We went to the supermarket across the street to pick up some tissue for my red, drippy nose; mouchoirs if you are unfortunate enough to have a cold in Paris and go through so many that you need to buy more. We walked some more and were just about to go to a pizza place when there it was: Restaurant DIP: Indienne.
I believe we were the only tourists in there, although there were French people bringing friends there for the first time next to us. A couple of families were out lunching on the holiday, too.
Thank goodness my cold had not depleted my taste buds, and since I thought they needed some excitement, I ordered the vindaloo – my favorite Indian dish. It was a bit disappointing, not spicy at all. This used to happen to me in restaurants in NYC, too. I think sometimes they just look at you and figure this pale, white girl can’t possibly handle the heat so let’s dumb it down a bit. It was still tasty and the naan was fluffy and warm. Tom got the fixed price menu which included an appetizer, main course and coffee or dessert.

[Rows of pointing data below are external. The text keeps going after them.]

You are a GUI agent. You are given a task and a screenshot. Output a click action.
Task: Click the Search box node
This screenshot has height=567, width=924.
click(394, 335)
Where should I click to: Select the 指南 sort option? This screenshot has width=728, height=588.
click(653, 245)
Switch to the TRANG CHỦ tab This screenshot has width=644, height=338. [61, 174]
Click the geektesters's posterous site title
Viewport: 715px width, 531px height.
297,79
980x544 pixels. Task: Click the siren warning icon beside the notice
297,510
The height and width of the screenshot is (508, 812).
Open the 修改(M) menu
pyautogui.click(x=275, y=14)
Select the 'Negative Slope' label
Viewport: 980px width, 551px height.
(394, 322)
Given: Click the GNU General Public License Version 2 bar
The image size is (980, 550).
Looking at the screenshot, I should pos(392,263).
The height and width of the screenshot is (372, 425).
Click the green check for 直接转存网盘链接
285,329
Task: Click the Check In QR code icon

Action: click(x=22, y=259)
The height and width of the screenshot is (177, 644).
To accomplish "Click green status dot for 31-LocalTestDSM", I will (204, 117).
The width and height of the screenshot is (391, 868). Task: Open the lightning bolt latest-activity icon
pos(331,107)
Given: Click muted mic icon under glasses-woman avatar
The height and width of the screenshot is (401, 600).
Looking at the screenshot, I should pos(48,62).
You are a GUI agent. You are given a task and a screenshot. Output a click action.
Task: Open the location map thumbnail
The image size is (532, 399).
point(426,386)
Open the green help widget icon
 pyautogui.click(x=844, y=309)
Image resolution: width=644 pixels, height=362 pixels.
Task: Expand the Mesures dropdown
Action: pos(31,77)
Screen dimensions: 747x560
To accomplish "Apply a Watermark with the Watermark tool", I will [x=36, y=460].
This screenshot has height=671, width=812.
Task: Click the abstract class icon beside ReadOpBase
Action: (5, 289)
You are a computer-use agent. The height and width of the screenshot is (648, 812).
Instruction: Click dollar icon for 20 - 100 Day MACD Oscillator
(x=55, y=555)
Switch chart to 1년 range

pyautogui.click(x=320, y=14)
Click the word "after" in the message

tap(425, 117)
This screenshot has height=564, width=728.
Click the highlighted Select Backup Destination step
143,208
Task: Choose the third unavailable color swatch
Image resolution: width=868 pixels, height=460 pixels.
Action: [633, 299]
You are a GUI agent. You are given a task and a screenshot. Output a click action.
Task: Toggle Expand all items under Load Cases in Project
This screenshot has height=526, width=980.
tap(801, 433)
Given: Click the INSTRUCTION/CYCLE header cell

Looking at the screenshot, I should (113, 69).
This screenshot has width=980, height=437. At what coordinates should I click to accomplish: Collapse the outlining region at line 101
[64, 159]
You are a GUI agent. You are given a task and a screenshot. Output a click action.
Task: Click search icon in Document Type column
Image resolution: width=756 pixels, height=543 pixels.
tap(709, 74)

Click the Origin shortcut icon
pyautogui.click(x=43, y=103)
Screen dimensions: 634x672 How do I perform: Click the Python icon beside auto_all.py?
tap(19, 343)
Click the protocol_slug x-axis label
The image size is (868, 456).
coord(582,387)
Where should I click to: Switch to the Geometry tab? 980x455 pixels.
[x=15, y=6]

After lunch, we metroed back to our neighborhood, walked around some, and went back to the room to rest for awhile.
We had no plans for dinner that night, but were considering taking our friends from New Orleans recommendation for Brasserie Flo. Harold & Ula (who are 80-ish years old and who we aspire to be like when we grow up! They’re still traveling and going strong!) said they never miss a trip to Flo, it’s one of their favorites, and they always order the choucroute garni. It was about 6:00 when I called the restaurant for a reservation and they had no problem accommodating two people at 8:00 pm that night.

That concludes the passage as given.